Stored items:
*****

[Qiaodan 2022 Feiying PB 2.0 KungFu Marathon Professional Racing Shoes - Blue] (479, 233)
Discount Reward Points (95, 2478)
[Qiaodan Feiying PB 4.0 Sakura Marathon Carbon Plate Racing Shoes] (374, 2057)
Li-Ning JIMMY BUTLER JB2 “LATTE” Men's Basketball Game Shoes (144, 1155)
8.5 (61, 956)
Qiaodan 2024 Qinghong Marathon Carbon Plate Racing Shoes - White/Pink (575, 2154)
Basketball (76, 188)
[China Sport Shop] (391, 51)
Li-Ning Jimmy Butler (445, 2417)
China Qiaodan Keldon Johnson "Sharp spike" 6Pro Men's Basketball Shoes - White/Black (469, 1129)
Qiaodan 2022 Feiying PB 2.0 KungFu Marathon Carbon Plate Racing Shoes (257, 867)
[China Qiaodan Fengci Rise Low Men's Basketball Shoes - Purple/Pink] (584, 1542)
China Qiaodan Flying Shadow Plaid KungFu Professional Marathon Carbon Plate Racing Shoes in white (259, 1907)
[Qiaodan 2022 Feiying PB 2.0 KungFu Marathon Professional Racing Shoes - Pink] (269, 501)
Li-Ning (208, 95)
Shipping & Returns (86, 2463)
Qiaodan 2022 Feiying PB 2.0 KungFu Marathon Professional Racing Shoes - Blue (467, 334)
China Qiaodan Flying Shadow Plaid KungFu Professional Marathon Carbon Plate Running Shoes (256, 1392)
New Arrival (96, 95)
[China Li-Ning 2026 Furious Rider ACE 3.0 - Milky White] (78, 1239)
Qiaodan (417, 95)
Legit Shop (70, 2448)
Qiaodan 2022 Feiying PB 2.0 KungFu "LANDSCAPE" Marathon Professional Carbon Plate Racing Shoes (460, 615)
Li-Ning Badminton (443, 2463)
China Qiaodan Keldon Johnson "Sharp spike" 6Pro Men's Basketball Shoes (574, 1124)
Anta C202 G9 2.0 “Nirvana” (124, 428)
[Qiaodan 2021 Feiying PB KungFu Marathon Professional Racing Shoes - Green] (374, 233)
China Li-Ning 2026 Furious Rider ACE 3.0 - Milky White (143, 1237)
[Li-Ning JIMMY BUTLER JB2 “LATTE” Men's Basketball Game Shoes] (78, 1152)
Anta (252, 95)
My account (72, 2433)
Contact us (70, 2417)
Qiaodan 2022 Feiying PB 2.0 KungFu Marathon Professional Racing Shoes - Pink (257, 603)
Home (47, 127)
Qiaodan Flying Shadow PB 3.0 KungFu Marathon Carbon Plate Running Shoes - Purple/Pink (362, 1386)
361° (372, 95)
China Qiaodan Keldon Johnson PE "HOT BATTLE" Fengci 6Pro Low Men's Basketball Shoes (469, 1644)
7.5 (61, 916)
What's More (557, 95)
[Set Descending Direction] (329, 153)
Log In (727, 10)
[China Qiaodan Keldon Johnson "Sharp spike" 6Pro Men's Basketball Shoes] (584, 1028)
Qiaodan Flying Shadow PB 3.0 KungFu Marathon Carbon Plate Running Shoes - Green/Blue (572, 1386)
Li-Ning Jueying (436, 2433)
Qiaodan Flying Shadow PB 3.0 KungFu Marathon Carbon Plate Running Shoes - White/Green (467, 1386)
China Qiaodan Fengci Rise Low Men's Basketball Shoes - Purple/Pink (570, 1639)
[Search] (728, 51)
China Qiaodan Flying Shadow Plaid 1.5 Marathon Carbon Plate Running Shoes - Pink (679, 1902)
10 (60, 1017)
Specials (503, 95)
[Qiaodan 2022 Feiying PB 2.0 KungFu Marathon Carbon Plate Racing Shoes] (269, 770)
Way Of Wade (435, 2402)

*****

Search the entries for the word "Racing" and copy every line that has it.

Your solution –
[Qiaodan 2022 Feiying PB 2.0 KungFu Marathon Professional Racing Shoes - Blue] (479, 233)
[Qiaodan Feiying PB 4.0 Sakura Marathon Carbon Plate Racing Shoes] (374, 2057)
Qiaodan 2024 Qinghong Marathon Carbon Plate Racing Shoes - White/Pink (575, 2154)
Qiaodan 2022 Feiying PB 2.0 KungFu Marathon Carbon Plate Racing Shoes (257, 867)
China Qiaodan Flying Shadow Plaid KungFu Professional Marathon Carbon Plate Racing Shoes in white (259, 1907)
[Qiaodan 2022 Feiying PB 2.0 KungFu Marathon Professional Racing Shoes - Pink] (269, 501)
Qiaodan 2022 Feiying PB 2.0 KungFu Marathon Professional Racing Shoes - Blue (467, 334)
Qiaodan 2022 Feiying PB 2.0 KungFu "LANDSCAPE" Marathon Professional Carbon Plate Racing Shoes (460, 615)
[Qiaodan 2021 Feiying PB KungFu Marathon Professional Racing Shoes - Green] (374, 233)
Qiaodan 2022 Feiying PB 2.0 KungFu Marathon Professional Racing Shoes - Pink (257, 603)
[Qiaodan 2022 Feiying PB 2.0 KungFu Marathon Carbon Plate Racing Shoes] (269, 770)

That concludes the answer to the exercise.